Una voz se alzó desde el centro de mi ser: “Ahora somos uno. Todo es uno. Uno es todo.”

El poder recorrió mis venas con la familiaridad de algo que siempre me perteneció. Pero esta vez... no me dominaba. Lo dominaba yo.

El techo de la habitación se abrió como un párpado celestial, revelando una columna infinita de luz. Era la salida. O al menos, lo más cercano a ella. La única vía posible.

Salté. De pared en pared, ascendí. El trayecto era eterno, pero la luz se intensificaba con cada metro ganado. Hasta que por fin, llegué.

Un balcón suspendido en la cima del Tártaro. Desde allí podía ver las cuatro direcciones del Averno. Incluso el umbral… ese velo que separa lo vivo de lo muerto. El aire era denso. Apenas respirable. La luz me rodeaba, pero no me tocaba. Estaba justo en la línea entre la condena y la redención.

Entonces, sin aviso, alguien apareció, una figura me nombró y lo reconocí al instante.
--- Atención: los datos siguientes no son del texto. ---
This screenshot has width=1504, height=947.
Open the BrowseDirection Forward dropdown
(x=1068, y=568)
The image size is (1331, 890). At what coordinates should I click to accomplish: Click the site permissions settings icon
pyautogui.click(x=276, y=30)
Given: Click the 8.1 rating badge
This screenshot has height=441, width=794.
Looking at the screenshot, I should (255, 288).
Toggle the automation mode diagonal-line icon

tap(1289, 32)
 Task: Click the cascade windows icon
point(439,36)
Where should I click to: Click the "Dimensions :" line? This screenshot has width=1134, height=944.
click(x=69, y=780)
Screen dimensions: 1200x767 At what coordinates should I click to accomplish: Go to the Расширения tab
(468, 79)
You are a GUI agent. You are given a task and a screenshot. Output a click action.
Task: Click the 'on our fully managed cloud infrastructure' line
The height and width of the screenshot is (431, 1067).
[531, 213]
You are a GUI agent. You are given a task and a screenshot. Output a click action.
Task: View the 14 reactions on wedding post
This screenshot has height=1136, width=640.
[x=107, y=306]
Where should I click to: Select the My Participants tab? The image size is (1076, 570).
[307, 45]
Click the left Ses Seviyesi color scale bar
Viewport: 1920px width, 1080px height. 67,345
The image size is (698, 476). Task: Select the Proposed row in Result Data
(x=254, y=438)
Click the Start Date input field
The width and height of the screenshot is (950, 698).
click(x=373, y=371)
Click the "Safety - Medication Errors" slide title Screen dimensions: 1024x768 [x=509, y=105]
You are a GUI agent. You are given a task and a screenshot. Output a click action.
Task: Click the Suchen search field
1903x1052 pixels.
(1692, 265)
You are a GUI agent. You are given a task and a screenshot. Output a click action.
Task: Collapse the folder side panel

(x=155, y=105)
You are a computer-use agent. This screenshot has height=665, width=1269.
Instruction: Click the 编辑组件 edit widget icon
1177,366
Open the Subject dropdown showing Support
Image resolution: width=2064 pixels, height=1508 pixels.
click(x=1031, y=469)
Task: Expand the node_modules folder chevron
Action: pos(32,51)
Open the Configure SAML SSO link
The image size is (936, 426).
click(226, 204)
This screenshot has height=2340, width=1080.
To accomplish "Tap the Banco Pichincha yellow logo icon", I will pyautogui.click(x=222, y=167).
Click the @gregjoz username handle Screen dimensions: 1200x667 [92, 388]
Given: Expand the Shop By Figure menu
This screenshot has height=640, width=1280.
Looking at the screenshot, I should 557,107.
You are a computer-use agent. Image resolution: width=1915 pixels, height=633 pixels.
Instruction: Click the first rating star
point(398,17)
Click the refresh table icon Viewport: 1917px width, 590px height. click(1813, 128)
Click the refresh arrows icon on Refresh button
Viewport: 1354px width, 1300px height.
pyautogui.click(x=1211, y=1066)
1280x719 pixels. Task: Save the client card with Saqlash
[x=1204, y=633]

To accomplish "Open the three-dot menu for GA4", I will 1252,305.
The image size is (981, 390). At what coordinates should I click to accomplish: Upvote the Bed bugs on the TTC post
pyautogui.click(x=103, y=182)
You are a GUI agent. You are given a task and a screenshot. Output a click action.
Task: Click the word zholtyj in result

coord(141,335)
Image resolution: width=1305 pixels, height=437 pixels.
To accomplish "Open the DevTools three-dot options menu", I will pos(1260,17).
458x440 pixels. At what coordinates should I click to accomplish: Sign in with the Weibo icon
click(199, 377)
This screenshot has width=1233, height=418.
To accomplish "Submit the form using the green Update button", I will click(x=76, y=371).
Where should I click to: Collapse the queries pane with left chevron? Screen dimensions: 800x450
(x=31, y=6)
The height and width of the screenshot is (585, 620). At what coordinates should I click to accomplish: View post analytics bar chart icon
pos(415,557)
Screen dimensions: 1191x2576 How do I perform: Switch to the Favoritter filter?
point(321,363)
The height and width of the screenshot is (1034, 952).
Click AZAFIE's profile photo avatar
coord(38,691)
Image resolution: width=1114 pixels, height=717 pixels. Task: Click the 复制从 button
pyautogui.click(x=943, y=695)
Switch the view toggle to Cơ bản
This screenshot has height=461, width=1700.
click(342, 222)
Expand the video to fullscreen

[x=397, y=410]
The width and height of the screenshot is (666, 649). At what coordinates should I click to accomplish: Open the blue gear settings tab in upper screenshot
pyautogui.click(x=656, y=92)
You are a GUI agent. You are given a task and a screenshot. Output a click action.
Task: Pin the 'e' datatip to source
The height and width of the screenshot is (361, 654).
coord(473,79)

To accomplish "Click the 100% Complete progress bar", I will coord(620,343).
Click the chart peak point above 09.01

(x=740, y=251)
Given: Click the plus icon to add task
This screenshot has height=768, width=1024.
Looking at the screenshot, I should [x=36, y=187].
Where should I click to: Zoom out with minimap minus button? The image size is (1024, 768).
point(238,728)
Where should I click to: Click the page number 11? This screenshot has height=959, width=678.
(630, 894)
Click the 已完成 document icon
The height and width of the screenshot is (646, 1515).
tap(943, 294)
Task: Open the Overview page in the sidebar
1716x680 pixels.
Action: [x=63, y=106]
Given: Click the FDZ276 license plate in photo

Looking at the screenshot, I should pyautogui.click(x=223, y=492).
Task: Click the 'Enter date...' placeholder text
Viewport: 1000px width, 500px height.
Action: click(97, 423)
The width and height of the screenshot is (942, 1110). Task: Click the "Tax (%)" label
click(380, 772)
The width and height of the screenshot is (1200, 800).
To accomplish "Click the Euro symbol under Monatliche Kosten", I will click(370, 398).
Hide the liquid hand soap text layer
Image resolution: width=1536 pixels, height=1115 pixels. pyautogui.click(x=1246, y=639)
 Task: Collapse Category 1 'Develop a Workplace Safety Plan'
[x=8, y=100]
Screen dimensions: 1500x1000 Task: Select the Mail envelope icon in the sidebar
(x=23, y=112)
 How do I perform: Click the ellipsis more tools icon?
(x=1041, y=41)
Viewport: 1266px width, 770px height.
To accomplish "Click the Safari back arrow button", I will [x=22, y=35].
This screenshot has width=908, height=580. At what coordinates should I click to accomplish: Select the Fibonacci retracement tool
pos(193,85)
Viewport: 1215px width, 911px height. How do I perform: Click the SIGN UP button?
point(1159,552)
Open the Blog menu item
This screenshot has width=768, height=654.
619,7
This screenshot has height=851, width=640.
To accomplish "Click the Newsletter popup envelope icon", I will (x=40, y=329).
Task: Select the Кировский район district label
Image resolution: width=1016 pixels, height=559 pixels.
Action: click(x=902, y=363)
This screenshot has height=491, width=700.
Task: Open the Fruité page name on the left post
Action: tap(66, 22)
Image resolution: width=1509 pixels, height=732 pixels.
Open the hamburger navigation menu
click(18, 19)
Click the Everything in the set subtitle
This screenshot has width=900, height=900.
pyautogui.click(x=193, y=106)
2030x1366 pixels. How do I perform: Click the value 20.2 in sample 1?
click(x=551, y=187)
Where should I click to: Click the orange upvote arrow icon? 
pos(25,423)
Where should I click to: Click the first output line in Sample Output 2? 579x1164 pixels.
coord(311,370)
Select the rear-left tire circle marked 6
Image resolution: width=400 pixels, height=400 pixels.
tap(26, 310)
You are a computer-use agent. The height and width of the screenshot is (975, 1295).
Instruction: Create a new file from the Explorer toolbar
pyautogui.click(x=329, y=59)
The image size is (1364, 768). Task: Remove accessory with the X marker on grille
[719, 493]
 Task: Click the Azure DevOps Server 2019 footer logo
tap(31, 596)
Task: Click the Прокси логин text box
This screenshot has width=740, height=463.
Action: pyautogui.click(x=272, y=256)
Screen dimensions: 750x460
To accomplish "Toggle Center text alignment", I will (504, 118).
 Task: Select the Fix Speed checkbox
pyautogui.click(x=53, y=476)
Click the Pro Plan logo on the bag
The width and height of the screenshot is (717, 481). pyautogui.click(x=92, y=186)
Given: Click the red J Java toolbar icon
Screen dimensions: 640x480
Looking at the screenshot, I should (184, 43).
—SLADE… —musité, con la voz entre el asombro y el rencor.

Él sonrió, con esa arrogancia intacta que lo caracterizaba. El aprendiz favorito de mi padre. El tercer primordial del abismo. El menos probable de todos. ¿Qué hacía aquí? ¿Por qué se rebajaría a ser un carcelero del inframundo cuando había sido criado para los tronos celestiales?

Slade, que siempre despreció a los humanos. Slade, que odiaba la compasión.

Mi sangre se heló y su voz cortó el silencio.

—Tiempos sin verte, hermano —dijo Slade, con una tranquilidad que rayaba en el desprecio.

Lo observé con cautela. Su presencia era tan imponente como lo recordaba, pero lo que más me perturbaba era su comodidad… como si nada hubiese pasado.

—¿Y Adhexios? —pregunté, con una frialdad que ocultaba mi repudio.

—¿Nuestro padre? —replicó con una sonrisa torcida—. ¿Aún finges que no lo es?

—Dejó de ser mi padre el día que eligió sus delirios de poder sobre su propia sangre —repliqué, cruzando el brazo derecho con gesto firme.

—Aún te duele esa vieja “preferencia”… —espetó con una sonrisa venenosa.

—¿Preferencia? ¡Nos utilizaba! Fuimos armas, carne moldeada a su conveniencia. Nunca tuvo corazón. Sólo ambición —mi voz se endureció.

Slade sonrió, como si disfrutara cada palabra que pronunciaba.